DATA TO USE:
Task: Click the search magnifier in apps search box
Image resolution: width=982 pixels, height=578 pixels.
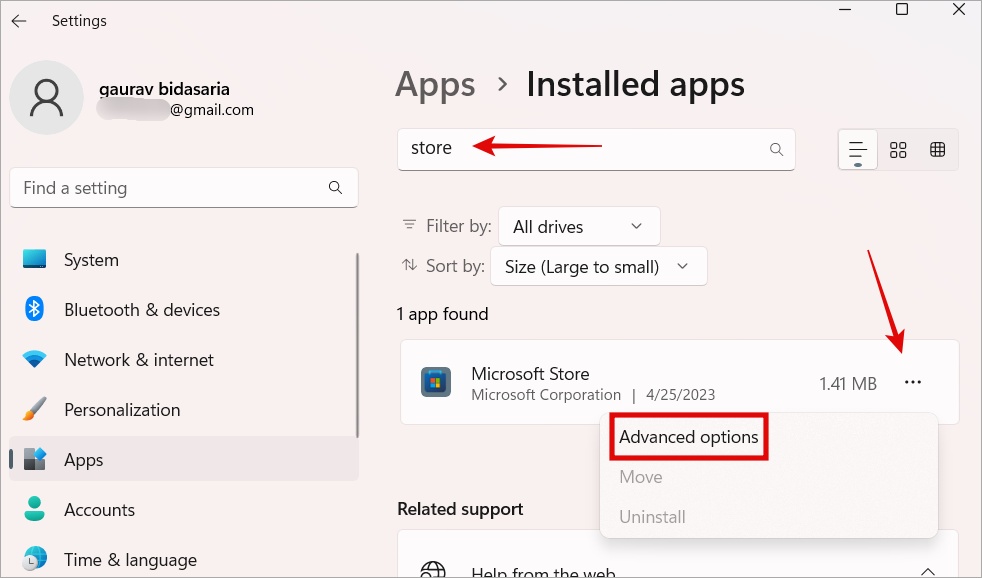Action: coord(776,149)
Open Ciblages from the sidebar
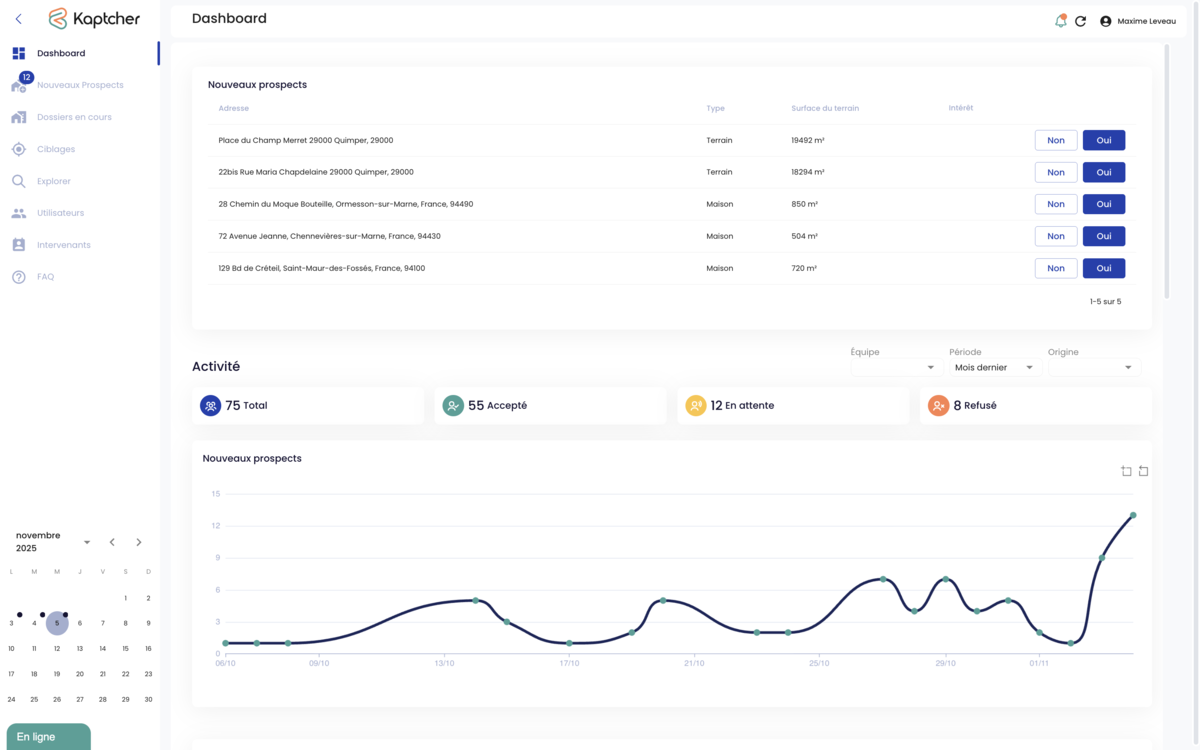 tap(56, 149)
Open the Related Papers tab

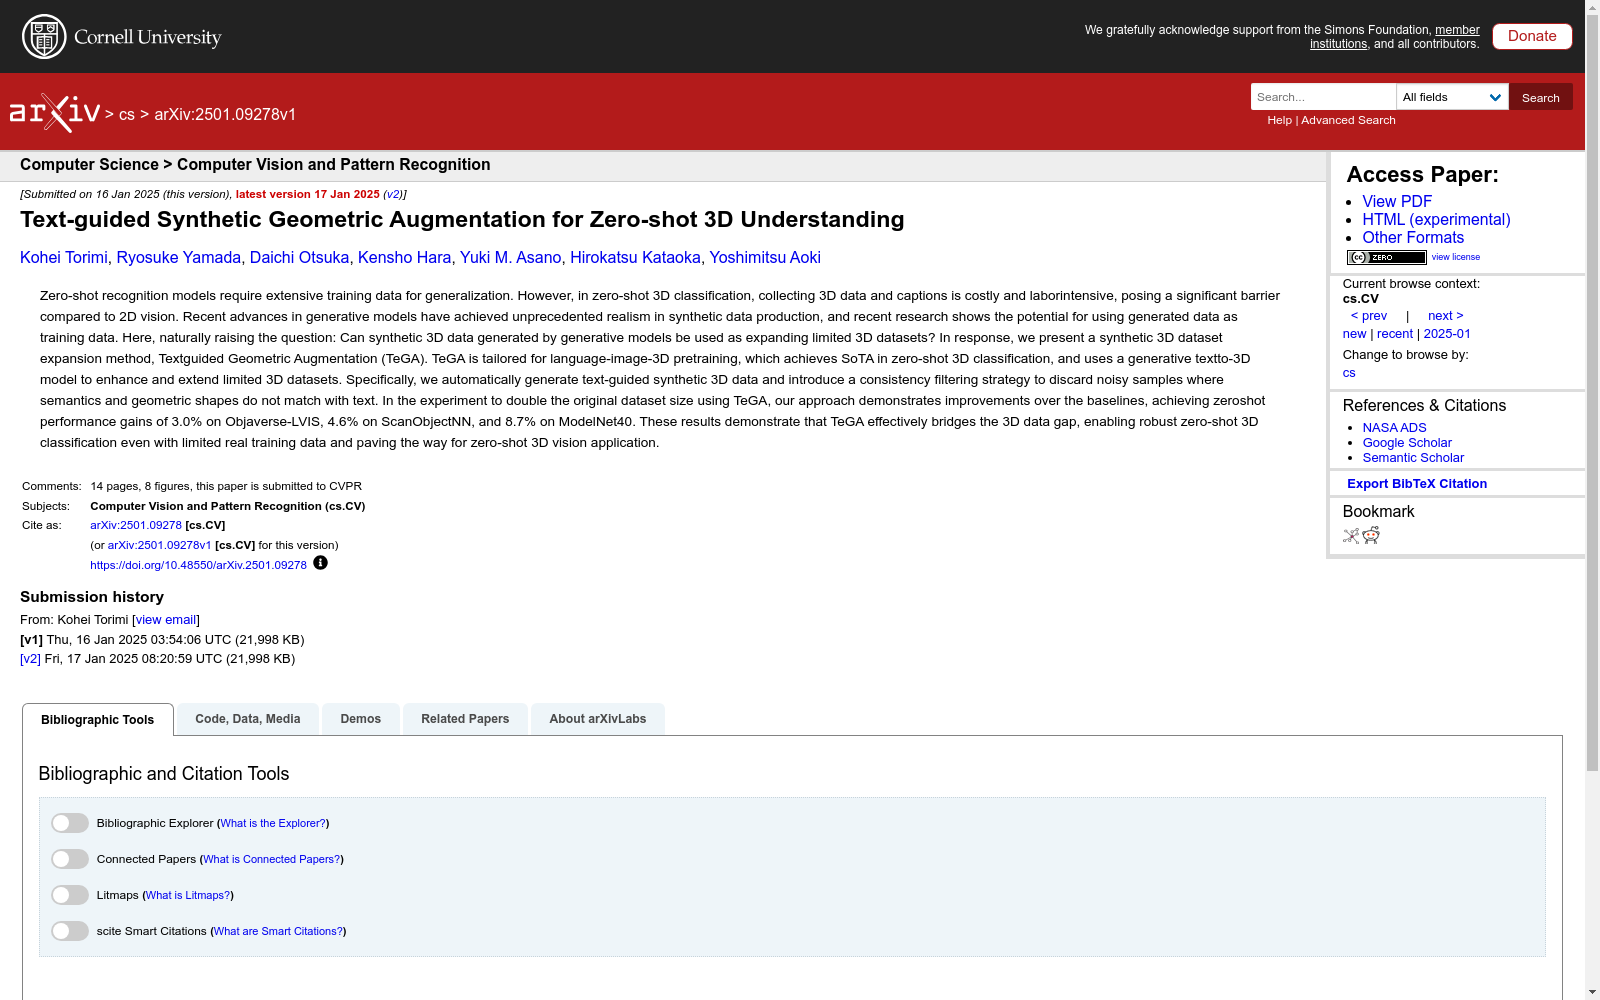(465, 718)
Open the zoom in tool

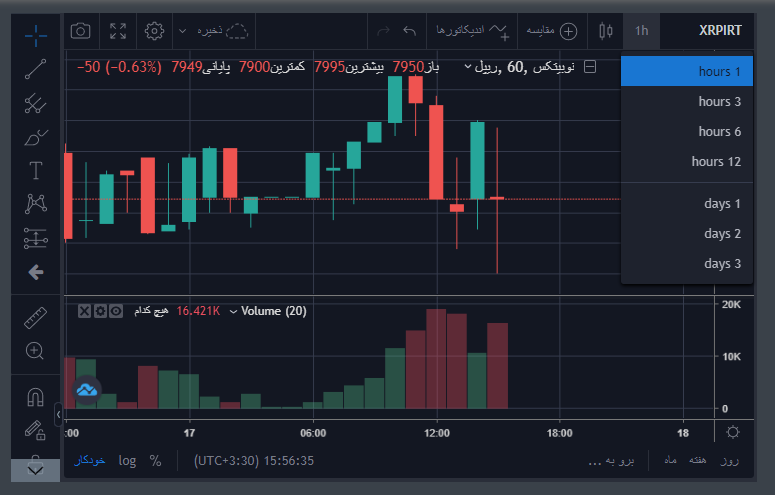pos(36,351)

---

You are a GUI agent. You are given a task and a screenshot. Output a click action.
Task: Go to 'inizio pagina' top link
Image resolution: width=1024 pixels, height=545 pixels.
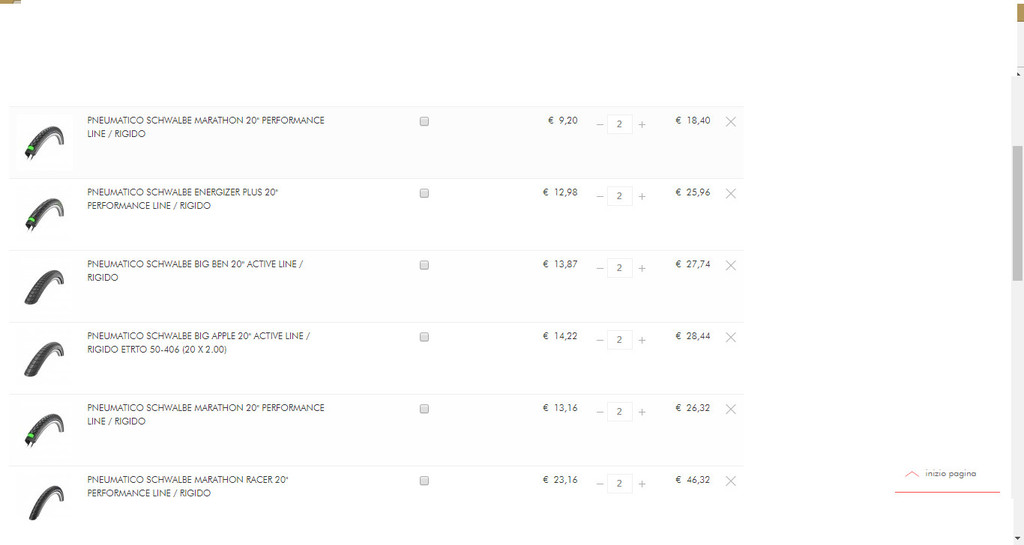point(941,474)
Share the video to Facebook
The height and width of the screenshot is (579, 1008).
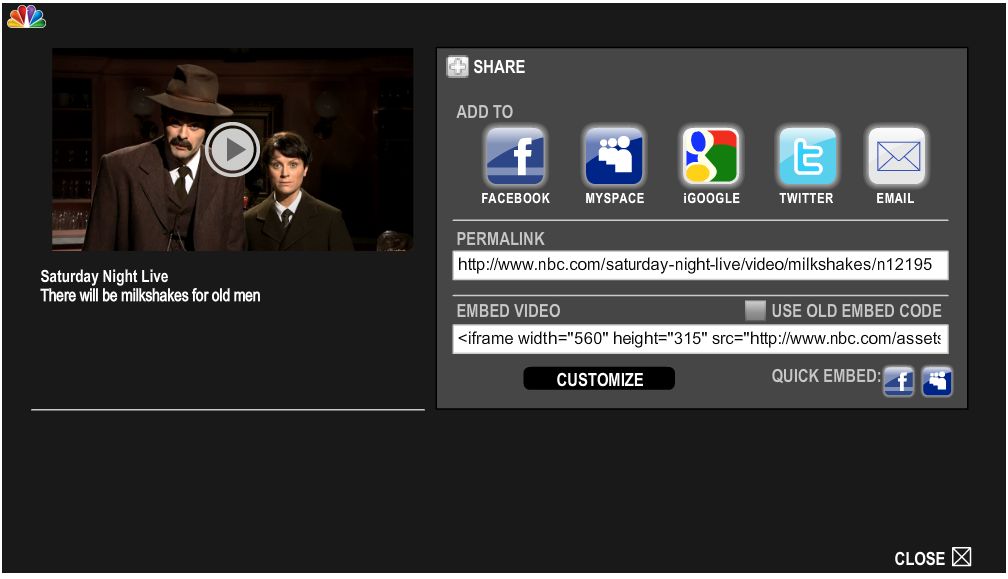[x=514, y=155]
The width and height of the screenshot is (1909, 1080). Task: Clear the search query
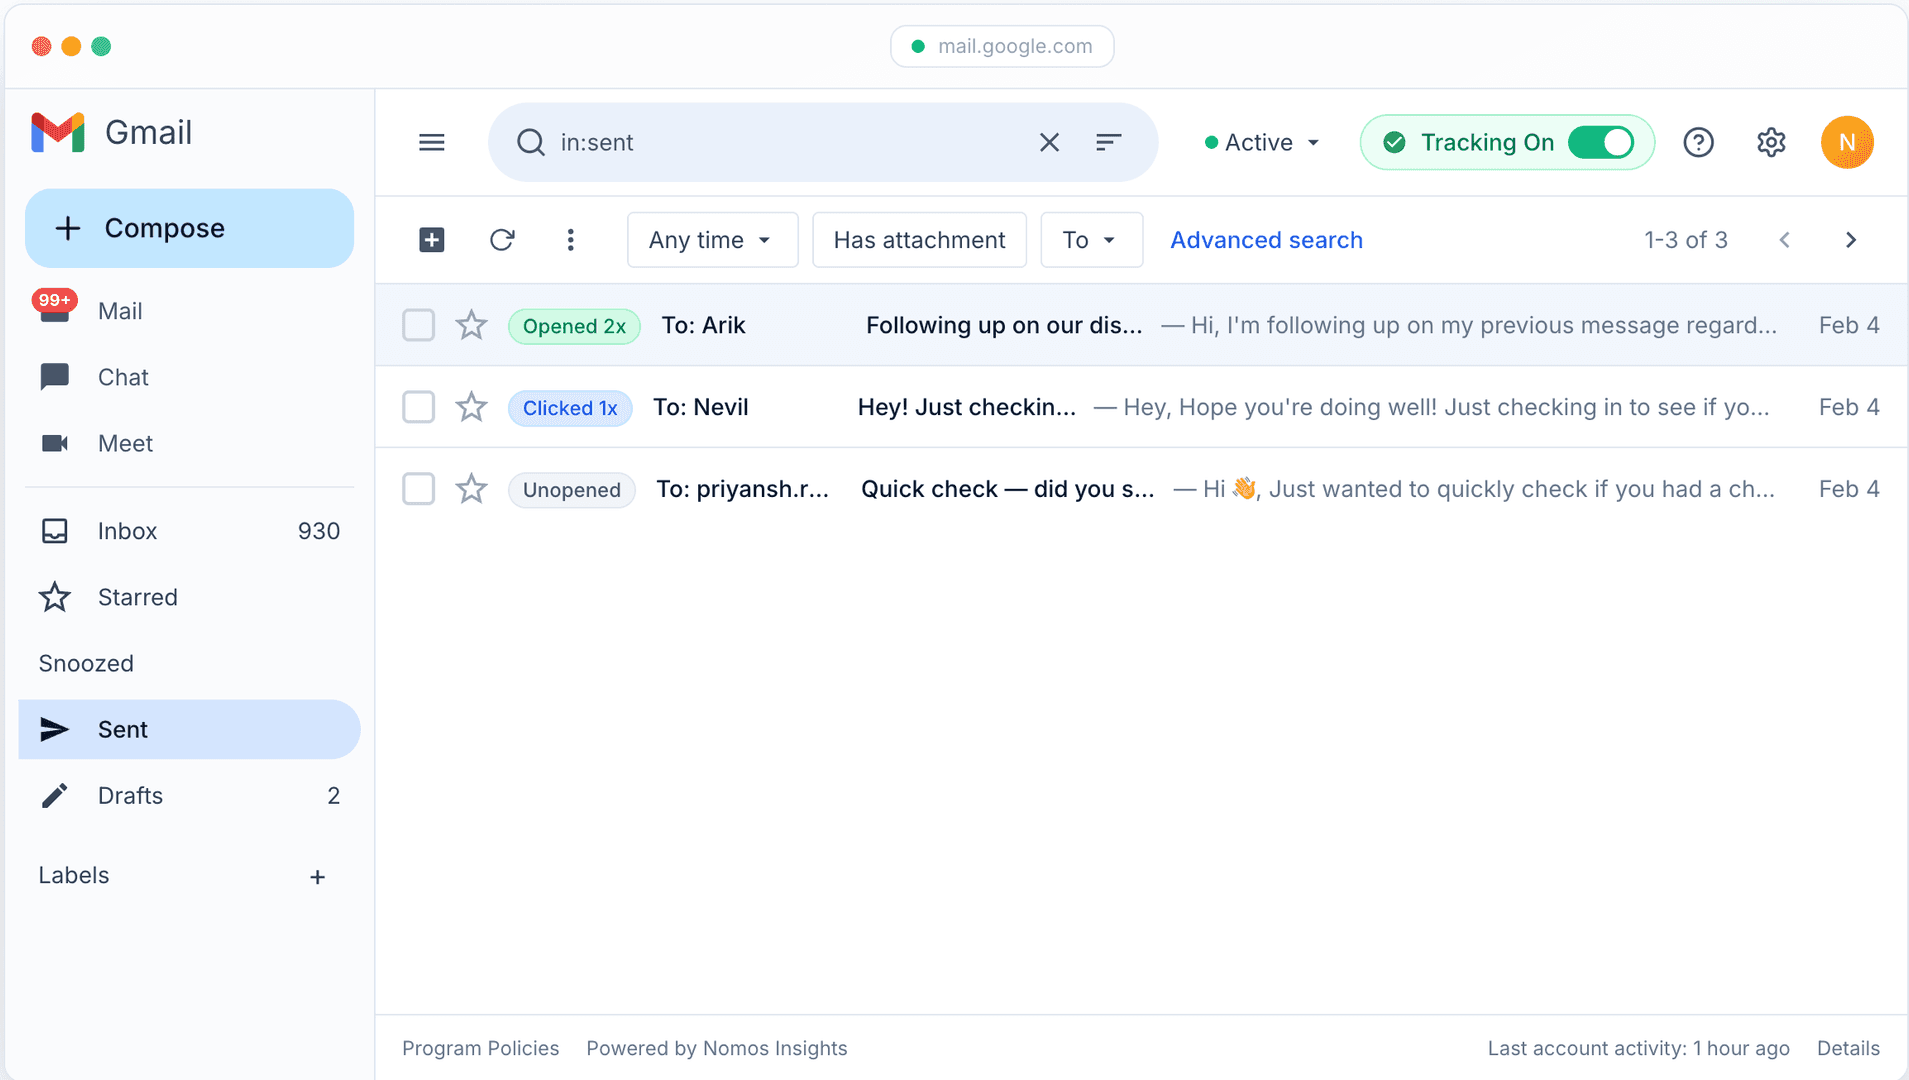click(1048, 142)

...

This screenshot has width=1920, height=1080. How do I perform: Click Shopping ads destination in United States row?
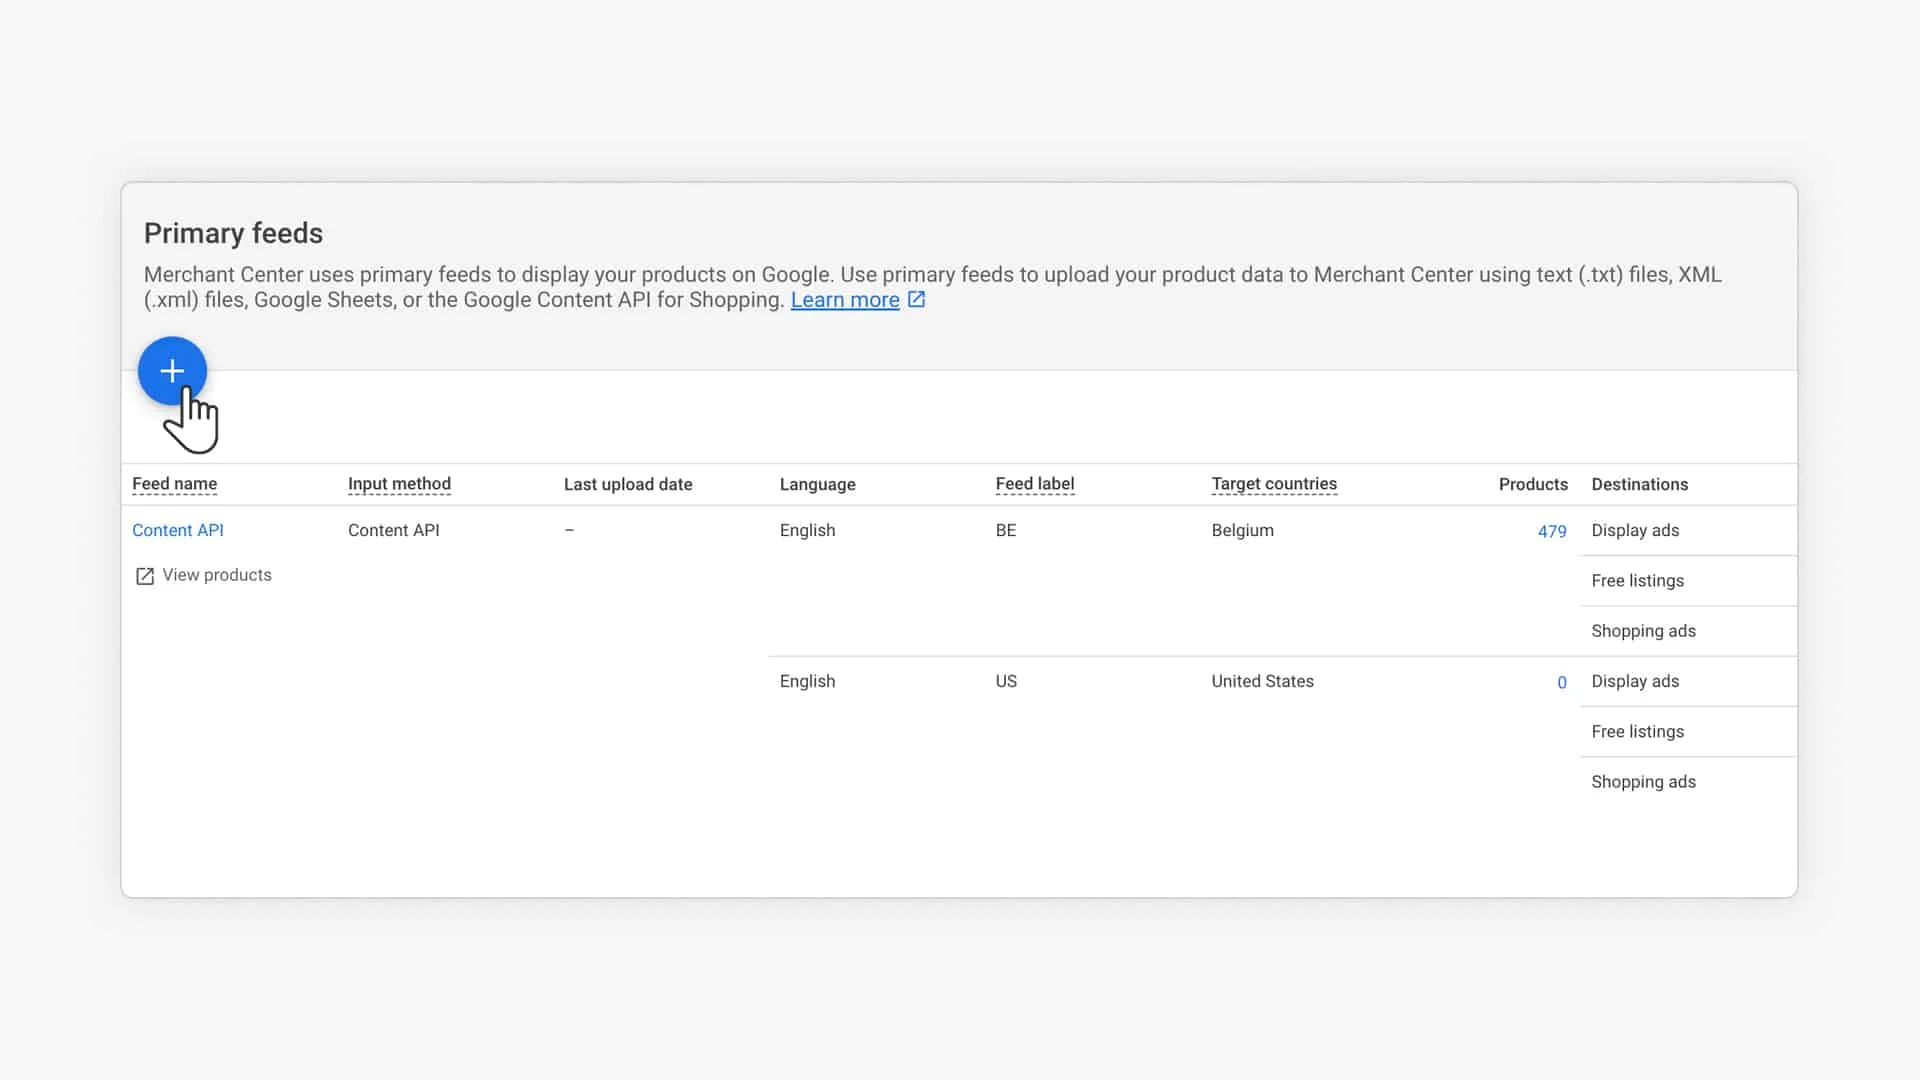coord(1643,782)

CHALLENGE:
How many lines in the records contain the string "Image", counting only matches in the same case? Reply with the number alone.

FINAL RESULT:
2